— Records for this exercise —
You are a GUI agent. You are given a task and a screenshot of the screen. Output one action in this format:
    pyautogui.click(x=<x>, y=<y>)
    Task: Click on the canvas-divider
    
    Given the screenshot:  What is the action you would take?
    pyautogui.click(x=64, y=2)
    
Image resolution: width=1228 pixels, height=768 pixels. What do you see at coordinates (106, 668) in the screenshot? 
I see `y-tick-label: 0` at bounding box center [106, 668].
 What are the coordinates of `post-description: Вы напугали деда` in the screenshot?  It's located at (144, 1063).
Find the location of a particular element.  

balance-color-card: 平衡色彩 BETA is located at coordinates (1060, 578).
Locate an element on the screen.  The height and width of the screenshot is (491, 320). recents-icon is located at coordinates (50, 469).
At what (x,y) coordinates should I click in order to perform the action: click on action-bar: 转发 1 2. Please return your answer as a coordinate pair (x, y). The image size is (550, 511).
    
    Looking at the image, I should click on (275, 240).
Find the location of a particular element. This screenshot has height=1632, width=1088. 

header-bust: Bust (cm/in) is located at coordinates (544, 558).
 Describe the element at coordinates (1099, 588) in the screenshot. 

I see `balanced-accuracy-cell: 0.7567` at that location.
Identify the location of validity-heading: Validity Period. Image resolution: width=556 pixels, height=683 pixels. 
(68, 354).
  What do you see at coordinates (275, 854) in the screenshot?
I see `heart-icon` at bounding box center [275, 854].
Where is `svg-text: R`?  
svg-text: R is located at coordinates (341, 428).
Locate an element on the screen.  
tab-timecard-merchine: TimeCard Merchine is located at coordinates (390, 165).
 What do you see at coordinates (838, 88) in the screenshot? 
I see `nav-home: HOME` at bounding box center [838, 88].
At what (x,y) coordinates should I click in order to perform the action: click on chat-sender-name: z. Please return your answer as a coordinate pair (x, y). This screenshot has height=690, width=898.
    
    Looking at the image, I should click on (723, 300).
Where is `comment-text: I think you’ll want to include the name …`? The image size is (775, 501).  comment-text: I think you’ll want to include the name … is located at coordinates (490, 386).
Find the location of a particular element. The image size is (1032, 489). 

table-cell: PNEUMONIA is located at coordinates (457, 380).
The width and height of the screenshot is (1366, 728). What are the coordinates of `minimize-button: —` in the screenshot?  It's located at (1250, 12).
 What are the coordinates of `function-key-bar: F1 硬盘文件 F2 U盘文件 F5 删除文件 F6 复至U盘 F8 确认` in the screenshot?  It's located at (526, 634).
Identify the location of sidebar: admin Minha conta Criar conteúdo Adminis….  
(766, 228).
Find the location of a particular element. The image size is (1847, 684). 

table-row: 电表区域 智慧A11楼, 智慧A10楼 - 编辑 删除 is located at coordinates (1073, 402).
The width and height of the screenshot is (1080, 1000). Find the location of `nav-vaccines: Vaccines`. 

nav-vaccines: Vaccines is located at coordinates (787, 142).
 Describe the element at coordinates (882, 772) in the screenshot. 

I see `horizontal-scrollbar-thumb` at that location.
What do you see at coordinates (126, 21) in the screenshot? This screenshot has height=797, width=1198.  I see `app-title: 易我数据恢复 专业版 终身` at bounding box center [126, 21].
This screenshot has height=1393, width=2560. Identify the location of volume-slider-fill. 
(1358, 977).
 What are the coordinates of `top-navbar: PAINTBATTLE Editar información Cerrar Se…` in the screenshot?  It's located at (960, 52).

— What is needed —
Update all of the items above by changing every occurrence of "particular" to "specific". Leave every other character as it is.

— Result for this exercise —
You are a GUI agent. You are given a task and a screenshot of the screen. Output one action in this format:
    pyautogui.click(x=<x>, y=<y>)
    Task: Click on the canvas-divider
    
    Given the screenshot:  What is the action you would take?
    pyautogui.click(x=64, y=2)
    
Image resolution: width=1228 pixels, height=768 pixels. What do you see at coordinates (106, 668) in the screenshot? 
I see `y-tick-label: 0` at bounding box center [106, 668].
 What are the coordinates of `post-description: Вы напугали деда` in the screenshot?  It's located at (144, 1063).
Find the location of a specific element.  

balance-color-card: 平衡色彩 BETA is located at coordinates (1060, 578).
Locate an element on the screen.  The height and width of the screenshot is (491, 320). recents-icon is located at coordinates (50, 469).
At what (x,y) coordinates should I click in order to perform the action: click on action-bar: 转发 1 2. Please return your answer as a coordinate pair (x, y). The image size is (550, 511).
    
    Looking at the image, I should click on (275, 240).
Find the location of a specific element. This screenshot has height=1632, width=1088. 

header-bust: Bust (cm/in) is located at coordinates (544, 558).
 Describe the element at coordinates (1099, 588) in the screenshot. 

I see `balanced-accuracy-cell: 0.7567` at that location.
Identify the location of validity-heading: Validity Period. Image resolution: width=556 pixels, height=683 pixels. 
(68, 354).
  What do you see at coordinates (275, 854) in the screenshot?
I see `heart-icon` at bounding box center [275, 854].
Where is `svg-text: R`?  
svg-text: R is located at coordinates (341, 428).
Locate an element on the screen.  
tab-timecard-merchine: TimeCard Merchine is located at coordinates (390, 165).
 What do you see at coordinates (838, 88) in the screenshot? 
I see `nav-home: HOME` at bounding box center [838, 88].
At what (x,y) coordinates should I click in order to perform the action: click on chat-sender-name: z. Please return your answer as a coordinate pair (x, y). This screenshot has height=690, width=898.
    
    Looking at the image, I should click on (723, 300).
Where is `comment-text: I think you’ll want to include the name …`? The image size is (775, 501).  comment-text: I think you’ll want to include the name … is located at coordinates (490, 386).
Find the location of a specific element. The image size is (1032, 489). 

table-cell: PNEUMONIA is located at coordinates (457, 380).
The width and height of the screenshot is (1366, 728). What are the coordinates of `minimize-button: —` in the screenshot?  It's located at (1250, 12).
 What are the coordinates of `function-key-bar: F1 硬盘文件 F2 U盘文件 F5 删除文件 F6 复至U盘 F8 确认` in the screenshot?  It's located at (526, 634).
Identify the location of sidebar: admin Minha conta Criar conteúdo Adminis….  
(766, 228).
Find the location of a specific element. The image size is (1847, 684). 

table-row: 电表区域 智慧A11楼, 智慧A10楼 - 编辑 删除 is located at coordinates (1073, 402).
The width and height of the screenshot is (1080, 1000). Find the location of `nav-vaccines: Vaccines`. 

nav-vaccines: Vaccines is located at coordinates (787, 142).
 Describe the element at coordinates (882, 772) in the screenshot. 

I see `horizontal-scrollbar-thumb` at that location.
What do you see at coordinates (126, 21) in the screenshot? This screenshot has height=797, width=1198.  I see `app-title: 易我数据恢复 专业版 终身` at bounding box center [126, 21].
This screenshot has height=1393, width=2560. Identify the location of volume-slider-fill. 
(1358, 977).
 What are the coordinates of `top-navbar: PAINTBATTLE Editar información Cerrar Se…` in the screenshot?  It's located at (960, 52).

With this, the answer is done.